A côte des institutions financières notoires sur le territoire national, d’autres services de paiements électroniques comme MonCash, NatCash, KashPaw, et autres ont permis à un nombre incalculables de consommateurs non encore bancarisés d’effectuer ou de recevoir des transferts d’argent, de payer des factures, etc., en utilisant simplement leur téléphone mobile. De jour en jour, l’évolution fulgurante de la technologie permet aux plateformes fintech de paiements d’augmenter leur gamme de service à la communauté comme le paiement des salaires, achats en ligne et autres transactions assez complexes.
En d’autres termes, les plateformes de paiements électroniques haïtiens offrent des avantages considérables aux consommateurs en ce qui a rapport à l’efficacité et la rapidité des transactions. Par exemple, les transferts de fonds de la diaspora vers Haïti sont considérés comme du pain béni pour une population à forte majorité de chômeurs, où le service de paiement des institutions bancaires s’apparente à une punition pour la clientèle modeste.

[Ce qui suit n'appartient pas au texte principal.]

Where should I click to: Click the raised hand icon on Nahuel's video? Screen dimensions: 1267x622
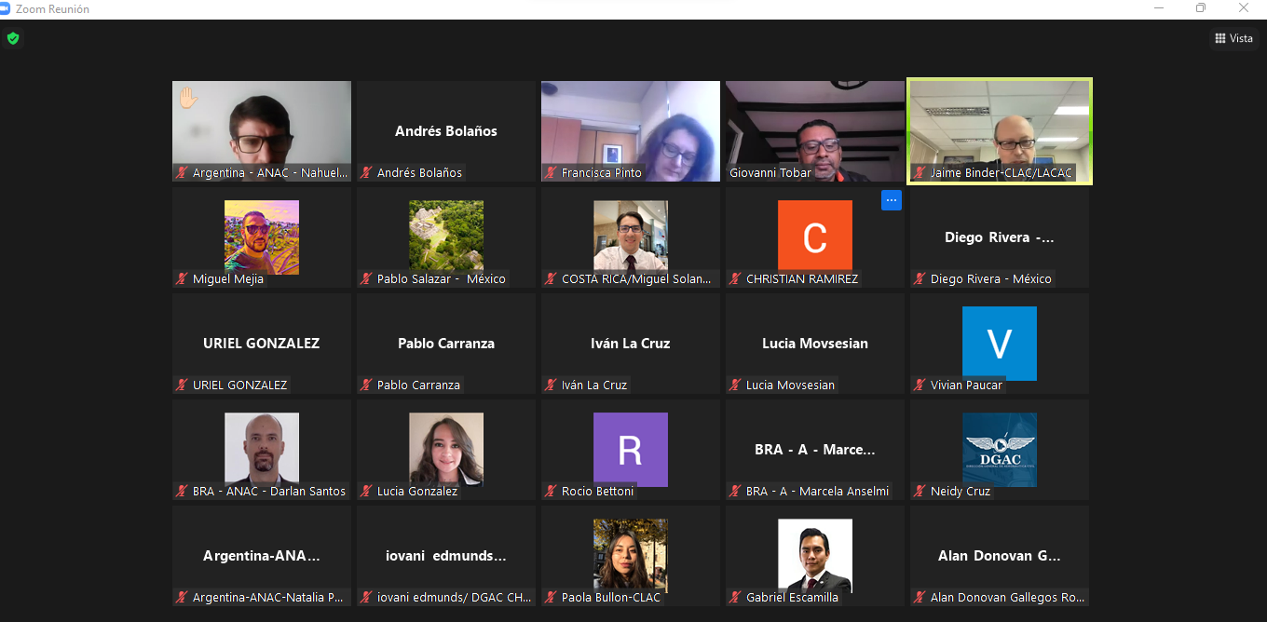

Les solutions numériques de paiements écartent aux utilisateurs la nécessité de recourir à l’argent liquide. Elles garantissent une certaine sécurité en réduisant les risques de vol ou de fraude que suscite l’utilisation du cash. Le paiement électronique est un gage de traçabilité des fonds qui facilite contre les fonds non déclarés et l’évasion fiscale. Il permet aussi une diminution du coût des transactions
Les défis du paiement sans cash
Cependant, l’évolution vertigineuse du paiement digital n’est pas sans anicroches pour les utilisateurs d’un pays comme Haïti où les infrastructures de base nécessaires à l’opérationnalisation de pareil système ne sont pas toujours disponibles. L’autre souci majeur des paiements électroniques en Haïti est leur déficit d’interopérabilité très pénalisant pour les utilisateurs privés de la possibilité de pouvoir transférer des montants d’une plateforme à une autre.

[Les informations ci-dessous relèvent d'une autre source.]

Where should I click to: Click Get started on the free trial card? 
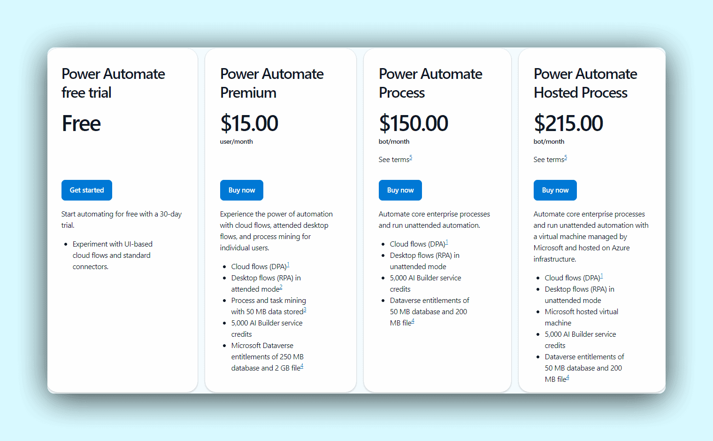pos(87,190)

La sécurité demeure aujourd’hui le souci premier des consommateurs des services de paiements électroniques. On entend souvent des cas où des clients disposant d’un compte dans telle plateforme se font arnaquer ou berner par un inconnu. On rencontre également sur le marché des transferts des plateformes de paiement ne disposant d’aucune reconnaissance légale des autorités concernées.
La réalité socioéconomique, la localisation géographique et l’absence d’infrastructures technologiques et d’éducation financière poussent une bonne partie de la population haïtienne hors des espaces services internet. Avoir accès aux services bancaires par le biais de l’internet ou un smartphone est un luxe qu’un grand nombre d’Haïtiens ne peuvent pas se permettre.

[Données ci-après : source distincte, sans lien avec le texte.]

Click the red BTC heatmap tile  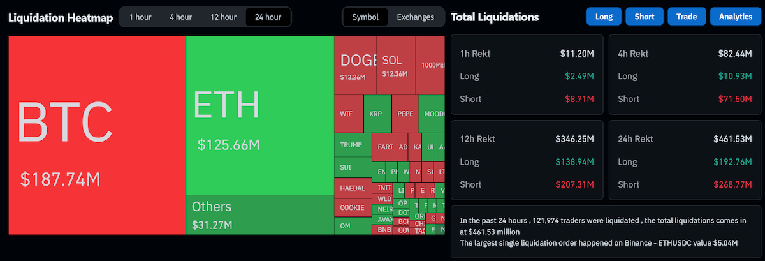[97, 135]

A l’heure où l’inclusion financière facilite des portefeuilles électroniques et des cartes de paiement sans contacts à nos plus proches voisins de la Caraïbes, aucune des grandes villes haïtiennes ne disposent pas de 12 heures d’électricité par jour. Au moment où les applications de paiements électroniques sont en train de changer les habitudes de consommation, Haïti doit faire un choix entre la possibilité de travailler à l’inclusion financière durable ou devenir un musée des antiquités numismatiques.